[SUPPLIED RECORDS Boundary: Start]
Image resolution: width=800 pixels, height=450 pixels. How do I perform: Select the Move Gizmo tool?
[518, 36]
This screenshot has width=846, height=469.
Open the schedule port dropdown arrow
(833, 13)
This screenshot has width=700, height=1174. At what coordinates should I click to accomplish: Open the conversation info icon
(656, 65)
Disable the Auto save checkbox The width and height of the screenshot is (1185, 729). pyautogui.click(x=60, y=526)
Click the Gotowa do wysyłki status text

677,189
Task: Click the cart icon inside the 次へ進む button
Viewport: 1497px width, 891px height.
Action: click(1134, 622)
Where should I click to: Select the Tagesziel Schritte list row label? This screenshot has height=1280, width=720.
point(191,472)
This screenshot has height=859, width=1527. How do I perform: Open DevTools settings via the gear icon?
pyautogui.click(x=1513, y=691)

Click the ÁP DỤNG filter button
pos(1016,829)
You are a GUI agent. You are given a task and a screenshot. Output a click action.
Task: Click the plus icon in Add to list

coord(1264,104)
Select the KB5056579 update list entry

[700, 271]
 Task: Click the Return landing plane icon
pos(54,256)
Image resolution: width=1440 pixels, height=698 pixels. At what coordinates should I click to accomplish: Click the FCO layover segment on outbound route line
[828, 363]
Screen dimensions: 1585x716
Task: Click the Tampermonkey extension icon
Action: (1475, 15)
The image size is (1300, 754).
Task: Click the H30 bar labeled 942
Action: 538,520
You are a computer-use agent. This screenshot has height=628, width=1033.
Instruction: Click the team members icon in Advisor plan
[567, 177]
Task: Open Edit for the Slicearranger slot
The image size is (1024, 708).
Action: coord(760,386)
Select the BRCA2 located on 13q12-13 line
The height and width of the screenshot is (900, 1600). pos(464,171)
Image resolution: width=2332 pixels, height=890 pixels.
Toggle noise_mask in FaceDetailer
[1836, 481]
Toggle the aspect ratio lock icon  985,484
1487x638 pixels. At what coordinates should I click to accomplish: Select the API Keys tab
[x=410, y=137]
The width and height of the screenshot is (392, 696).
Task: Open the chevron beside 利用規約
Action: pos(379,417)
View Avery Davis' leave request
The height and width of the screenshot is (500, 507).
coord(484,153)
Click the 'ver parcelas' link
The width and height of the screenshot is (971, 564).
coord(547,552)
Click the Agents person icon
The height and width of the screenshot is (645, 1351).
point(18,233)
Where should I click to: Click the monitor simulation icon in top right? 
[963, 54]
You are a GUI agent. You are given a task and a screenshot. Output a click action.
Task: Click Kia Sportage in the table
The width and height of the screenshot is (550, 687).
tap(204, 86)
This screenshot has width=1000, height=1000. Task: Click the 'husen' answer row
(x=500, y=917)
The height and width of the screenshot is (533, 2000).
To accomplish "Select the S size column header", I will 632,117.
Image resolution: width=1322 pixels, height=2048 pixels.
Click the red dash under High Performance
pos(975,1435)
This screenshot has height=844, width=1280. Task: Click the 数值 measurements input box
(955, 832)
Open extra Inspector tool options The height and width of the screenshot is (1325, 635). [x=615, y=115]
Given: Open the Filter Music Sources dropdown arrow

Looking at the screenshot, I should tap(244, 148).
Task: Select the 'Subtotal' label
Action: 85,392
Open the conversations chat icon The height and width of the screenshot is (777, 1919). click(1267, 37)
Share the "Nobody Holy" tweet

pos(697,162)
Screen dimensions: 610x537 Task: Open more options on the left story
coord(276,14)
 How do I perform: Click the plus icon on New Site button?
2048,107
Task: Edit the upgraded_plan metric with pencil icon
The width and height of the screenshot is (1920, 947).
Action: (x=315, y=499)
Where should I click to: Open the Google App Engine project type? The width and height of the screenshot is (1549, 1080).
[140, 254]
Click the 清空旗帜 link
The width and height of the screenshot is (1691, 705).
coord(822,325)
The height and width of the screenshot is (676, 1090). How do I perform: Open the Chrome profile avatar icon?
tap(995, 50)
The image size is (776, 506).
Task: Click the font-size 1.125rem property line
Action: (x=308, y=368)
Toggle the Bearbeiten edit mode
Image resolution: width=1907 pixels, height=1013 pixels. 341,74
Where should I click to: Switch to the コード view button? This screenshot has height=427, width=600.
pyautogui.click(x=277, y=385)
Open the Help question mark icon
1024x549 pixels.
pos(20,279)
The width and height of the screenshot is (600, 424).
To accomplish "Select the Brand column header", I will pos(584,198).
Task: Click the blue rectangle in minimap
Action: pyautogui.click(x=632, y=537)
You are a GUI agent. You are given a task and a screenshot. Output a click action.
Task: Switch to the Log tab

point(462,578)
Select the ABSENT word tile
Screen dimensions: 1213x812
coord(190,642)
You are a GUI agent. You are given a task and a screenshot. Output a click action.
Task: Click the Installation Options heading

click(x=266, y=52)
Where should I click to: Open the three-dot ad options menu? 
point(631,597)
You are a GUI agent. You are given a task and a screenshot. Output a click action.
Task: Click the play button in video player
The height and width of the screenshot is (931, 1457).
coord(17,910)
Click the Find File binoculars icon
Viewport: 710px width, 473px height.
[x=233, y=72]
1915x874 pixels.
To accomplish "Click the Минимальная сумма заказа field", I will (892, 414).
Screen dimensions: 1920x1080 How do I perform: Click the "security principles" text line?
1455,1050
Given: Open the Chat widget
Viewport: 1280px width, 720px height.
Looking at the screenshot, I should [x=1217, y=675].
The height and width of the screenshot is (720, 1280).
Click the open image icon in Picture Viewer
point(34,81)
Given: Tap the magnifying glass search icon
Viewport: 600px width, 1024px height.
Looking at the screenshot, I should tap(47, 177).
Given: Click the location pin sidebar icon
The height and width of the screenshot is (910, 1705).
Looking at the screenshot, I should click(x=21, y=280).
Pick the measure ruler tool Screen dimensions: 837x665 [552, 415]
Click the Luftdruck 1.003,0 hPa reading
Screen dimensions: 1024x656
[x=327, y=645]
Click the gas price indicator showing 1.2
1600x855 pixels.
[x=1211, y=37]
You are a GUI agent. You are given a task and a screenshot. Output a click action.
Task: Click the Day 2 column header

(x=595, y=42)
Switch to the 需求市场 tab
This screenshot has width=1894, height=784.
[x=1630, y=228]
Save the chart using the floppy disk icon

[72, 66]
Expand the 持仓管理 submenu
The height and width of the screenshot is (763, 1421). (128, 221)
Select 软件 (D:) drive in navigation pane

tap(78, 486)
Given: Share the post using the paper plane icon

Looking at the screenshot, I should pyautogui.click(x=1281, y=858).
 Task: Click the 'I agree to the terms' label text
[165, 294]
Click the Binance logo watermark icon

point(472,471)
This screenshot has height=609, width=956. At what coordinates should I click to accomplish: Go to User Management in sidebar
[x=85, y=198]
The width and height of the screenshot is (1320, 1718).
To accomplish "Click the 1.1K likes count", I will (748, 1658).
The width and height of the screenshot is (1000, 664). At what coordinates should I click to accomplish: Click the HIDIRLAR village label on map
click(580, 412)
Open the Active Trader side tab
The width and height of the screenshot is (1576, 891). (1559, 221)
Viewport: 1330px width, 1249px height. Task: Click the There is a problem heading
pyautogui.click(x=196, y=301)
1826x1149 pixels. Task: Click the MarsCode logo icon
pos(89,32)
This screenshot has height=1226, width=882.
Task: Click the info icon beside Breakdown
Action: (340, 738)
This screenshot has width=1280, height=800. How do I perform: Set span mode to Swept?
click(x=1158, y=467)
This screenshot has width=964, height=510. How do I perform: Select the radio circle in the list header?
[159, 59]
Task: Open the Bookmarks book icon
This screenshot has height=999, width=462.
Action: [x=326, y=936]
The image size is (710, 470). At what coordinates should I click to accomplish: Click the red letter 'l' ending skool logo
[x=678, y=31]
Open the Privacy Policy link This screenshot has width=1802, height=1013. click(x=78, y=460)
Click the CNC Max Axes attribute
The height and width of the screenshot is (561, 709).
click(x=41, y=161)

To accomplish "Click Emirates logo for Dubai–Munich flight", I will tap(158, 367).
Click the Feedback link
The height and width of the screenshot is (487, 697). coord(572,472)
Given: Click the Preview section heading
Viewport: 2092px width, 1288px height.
[SUPPLIED RECORDS Boundary: End]
PROBLEM DESCRIPTION
Repeat exactly the lines of the records from the one containing "The height and width of the screenshot is (561, 709)." to the last, and include no line outside that stretch.

OUTPUT FOR THIS EXERCISE
The height and width of the screenshot is (561, 709).
click(x=41, y=161)

To accomplish "Click Emirates logo for Dubai–Munich flight", I will tap(158, 367).
Click the Feedback link
The height and width of the screenshot is (487, 697). coord(572,472)
Given: Click the Preview section heading
Viewport: 2092px width, 1288px height.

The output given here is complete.